China Resmi Gabung ke COVAX, Siap Distribusi Vaksin COVID-19

picture-alliance/dpa/A. Lucas
Sumber :
  • dw

Kementerian Luar Negeri Cina pada hari Jumat (09/10) mengumumkan negaranya telah secara resmi bergabung dengan inisiatif vaksin COVID-19 global atau COVAX, yang dipimpin Badan Kesehatan Dunia (WHO).

"Kami mengambil langkah konkret ini untuk memastikan distribusi vaksin yang adil ke negara berkembang dan berharap negara yang lebih mampu juga akan bergabung dan mendukung COVAX," kata juru bicara Kementerian Luar Negeri Cina Hua Chunying dalam sebuah pernyataan.

Hua mengatakan Cina memiliki kemampuan produksi vaksin COVID-19 yang cukup dan akan memprioritaskan penyediaan bagi negara-negara berkembang.

Cina tidak memberikan rincian tentang besaran bantuan yang akan diberikan, namun Presiden Xi Jinping pada Mei lalu berjanji akan memberikan 2 miliar dolar AS atau Rp 29,4 triliun selama dua tahun ke depan untuk membantu menangani pandemi virus corona yang telah merenggut lebih dari satu juta nyawa hingga saat ini.

COVAX tanpa AS dan Rusia

COVAX dipimpin bersama oleh aliansi vaksin GAVI, WHO, dan Koalisi untuk Inovasi Kesiapsiagaan Epidemi (CEPI).
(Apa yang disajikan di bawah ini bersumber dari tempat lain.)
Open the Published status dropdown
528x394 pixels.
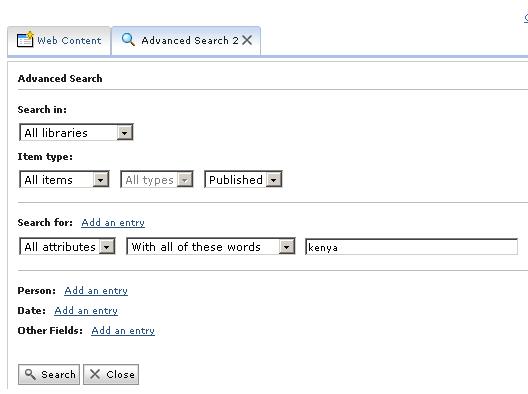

Inisiatif ini dirancang untuk mencegah pemerintah nasional menimbun vaksin COVID-19 dan fokus pada vaksinasi orang-orang yang paling berisiko tinggi di setiap negara.

COVAX akan memberikan setidaknya dua miliar dosisi vaksin pada akhir tahun 2021 kepada negara-negara berpenghasilan menengah dan rendah.

Cina bergabung dengan 168 negara yang telah mengumumkan keikutsertaan mereka dalam COVAX. Tetapi baik Amerika Serikat maupun Rusia tidak bergabung dalam program tersebut.

Cina setidaknya memiliki empat vaksin eksperimental dalam tahap akhir uji klinis, dua dikembangkan oleh China National Biotec Group (CNBG) dan dua lainnya masing-masing dari Sinovac Biotech dan CanSino Biologics.

Vaksin eksperimental ini juga telah menginokulasi ratusan ribu pekerja penting dan kelompok lain yang dianggap berisiko tinggi. Pemberian vaksin ini dikhawatirkan keamanannya oleh para ahli karena uji klinis belum sepenuhnya selesai.